## Setup

In [53]:
import logging
logging.getLogger("tensorflow").setLevel(logging.DEBUG)

import tensorflow as tf
import numpy as np
print("TensorFlow version: ", tf.__version__)

TensorFlow version:  2.10.0


## Load Model

In [54]:
prefix_path = './CNN/'
model_name = '1230_005043'
path = prefix_path + model_name + '/Net.h5'
model = tf.keras.models.load_model(path,compile=False)

## Convert  model

Now you can convert the trained model to TensorFlow Lite format using the TensorFlow Lite [Converter](https://www.tensorflow.org/lite/models/convert), and apply varying degrees of quantization.

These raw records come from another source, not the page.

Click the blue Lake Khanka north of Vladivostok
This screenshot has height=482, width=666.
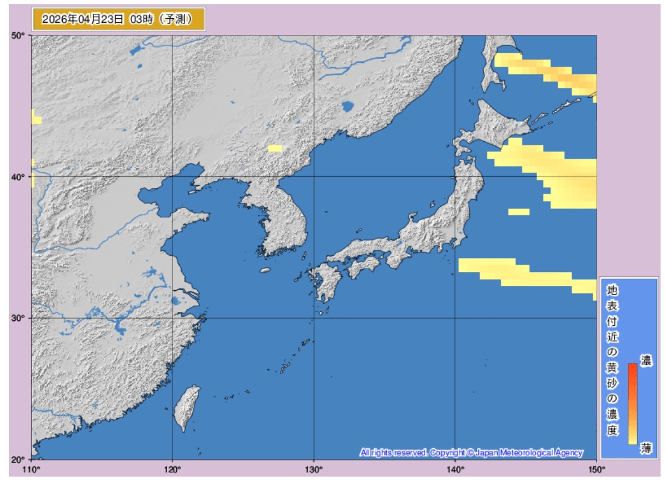tap(347, 107)
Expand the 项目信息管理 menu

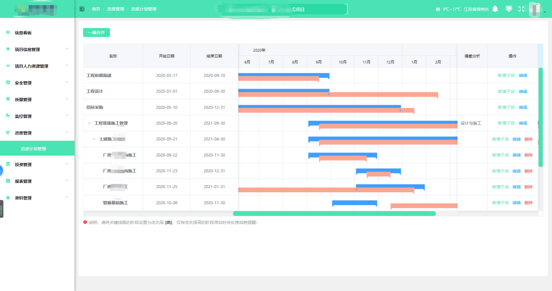point(37,49)
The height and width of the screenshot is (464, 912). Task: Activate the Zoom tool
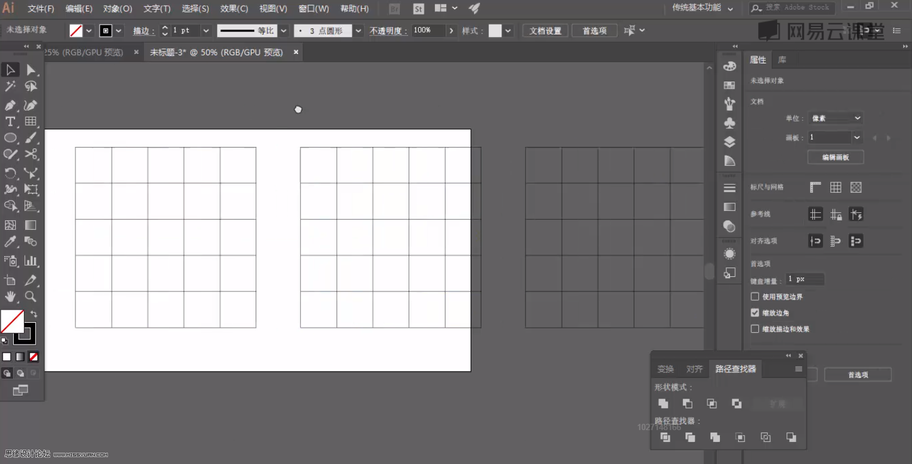click(30, 297)
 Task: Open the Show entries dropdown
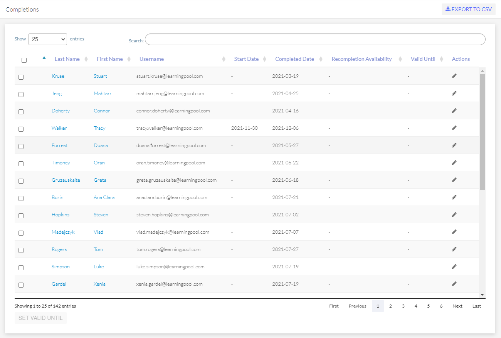pyautogui.click(x=47, y=39)
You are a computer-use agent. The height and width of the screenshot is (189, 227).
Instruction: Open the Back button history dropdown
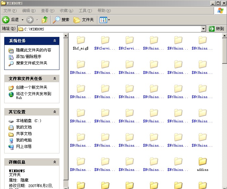pyautogui.click(x=22, y=20)
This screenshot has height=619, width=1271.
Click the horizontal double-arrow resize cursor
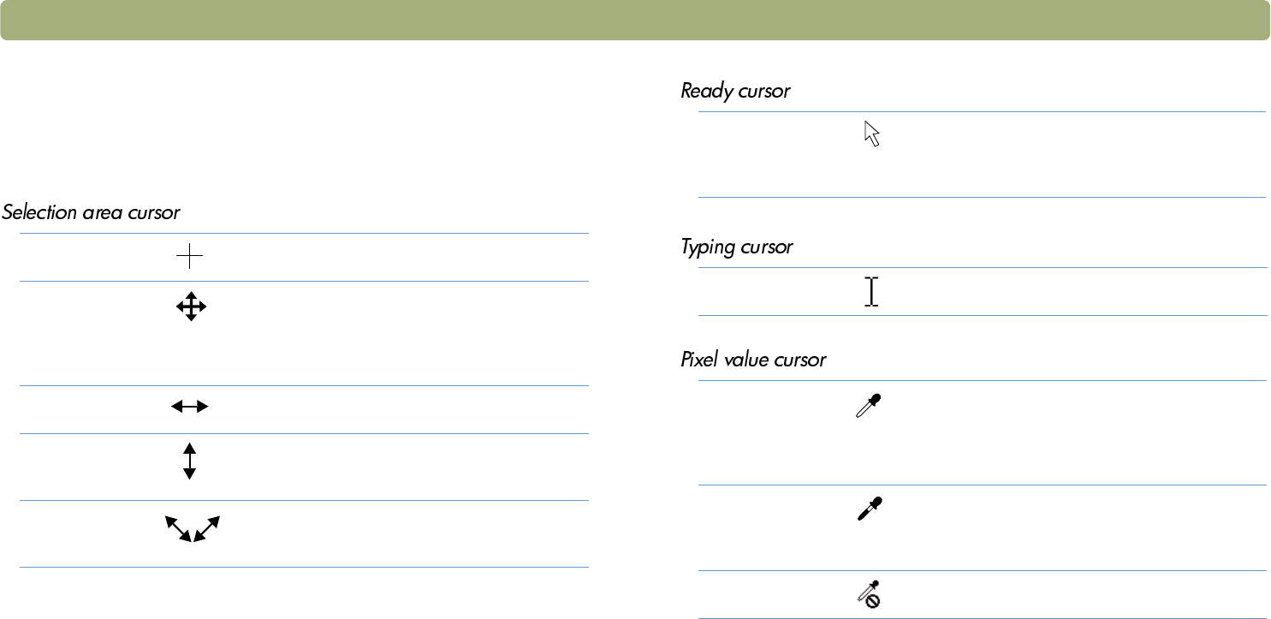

Beware that some versions of quantization leave some of the data in float format. So the following sections show each option with increasing amounts of quantization, until we get a model that's entirely int8 or uint8 data. (Notice we duplicate some code in each section so you can see all the quantization steps for each option.)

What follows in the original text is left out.